The marketers have imagined an audience that wants something posh and slightly naughty; voluptuous leading ladies and suave, elegant men (in contrast to Sellers); they want sophistication, vaguely continental in savor. The trailer supplies all of these things, without much concern for plot, which is either purposely withheld or considered inessential.

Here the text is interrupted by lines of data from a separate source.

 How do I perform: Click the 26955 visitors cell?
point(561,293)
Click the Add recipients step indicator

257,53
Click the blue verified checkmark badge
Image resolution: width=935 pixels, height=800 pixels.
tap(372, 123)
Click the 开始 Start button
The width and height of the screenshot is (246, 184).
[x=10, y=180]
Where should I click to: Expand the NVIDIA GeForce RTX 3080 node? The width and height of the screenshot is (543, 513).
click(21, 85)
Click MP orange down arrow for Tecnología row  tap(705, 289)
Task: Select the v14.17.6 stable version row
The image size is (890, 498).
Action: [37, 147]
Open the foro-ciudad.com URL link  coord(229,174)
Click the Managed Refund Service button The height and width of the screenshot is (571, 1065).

Because Blake Edwards in 1963 was not the Blake Edwards we know in retrospect, and the Pink Panther was neither an iconic cartoon nor a byword for urbane, sexy comedy, the trailer can’t rely on provenance, but instead must work to associate two relatively unknown pleasures — Mr. Edwards and the Panther cartoon, with known and desired ones—Mancini, Nivens, Sellars, Capucine and Cardinale, bedroom farce, alpine luxury and European sexual mores.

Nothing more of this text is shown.